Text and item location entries
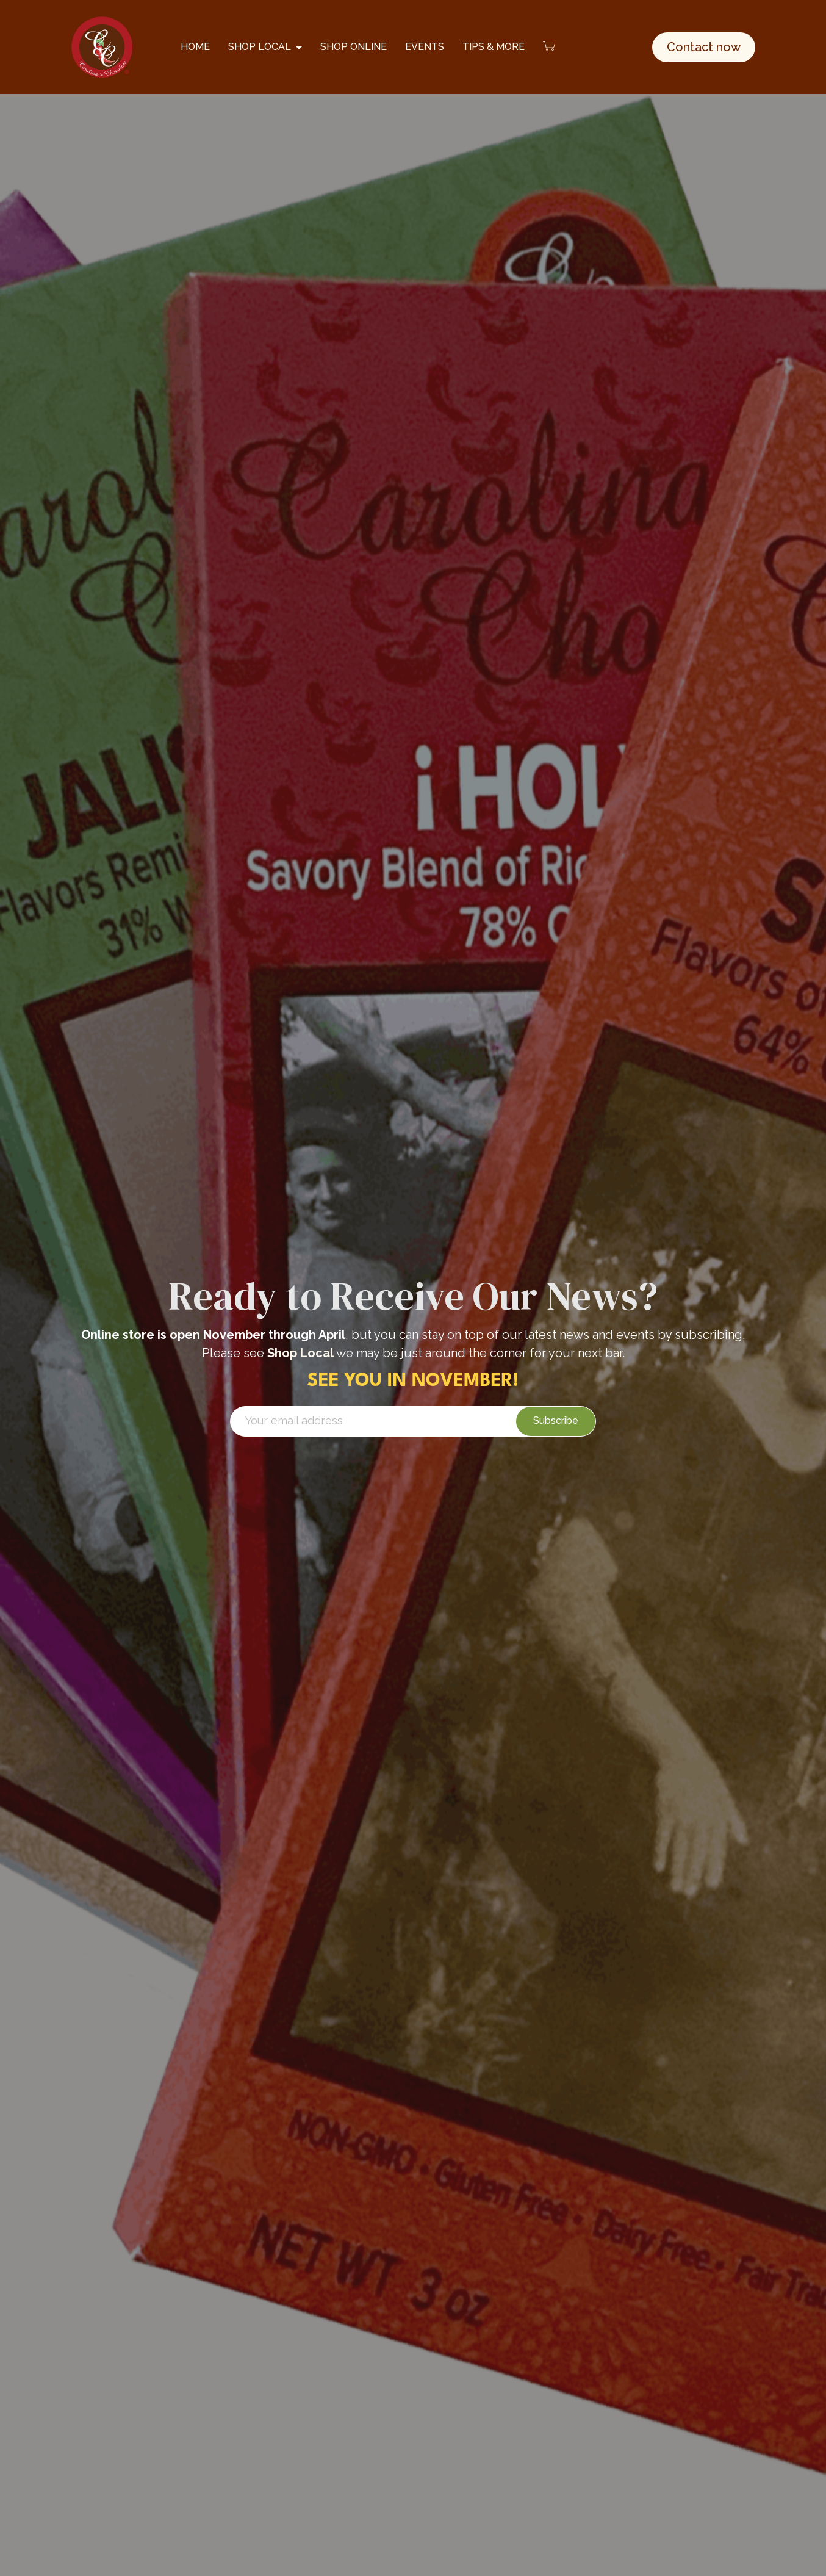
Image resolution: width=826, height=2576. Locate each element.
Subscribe (555, 1420)
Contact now (704, 47)
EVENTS (424, 46)
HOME (195, 46)
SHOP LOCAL (259, 46)
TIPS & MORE (493, 46)
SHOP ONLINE (353, 46)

• Instruction: Reproduce every line of the entries above verbatim, leaving out the picture.

• Answer to this exercise:
Image resolution: width=826, height=2576. Locate each element.
Subscribe (555, 1420)
Contact now (704, 47)
EVENTS (424, 46)
HOME (195, 46)
SHOP LOCAL (259, 46)
TIPS & MORE (493, 46)
SHOP ONLINE (353, 46)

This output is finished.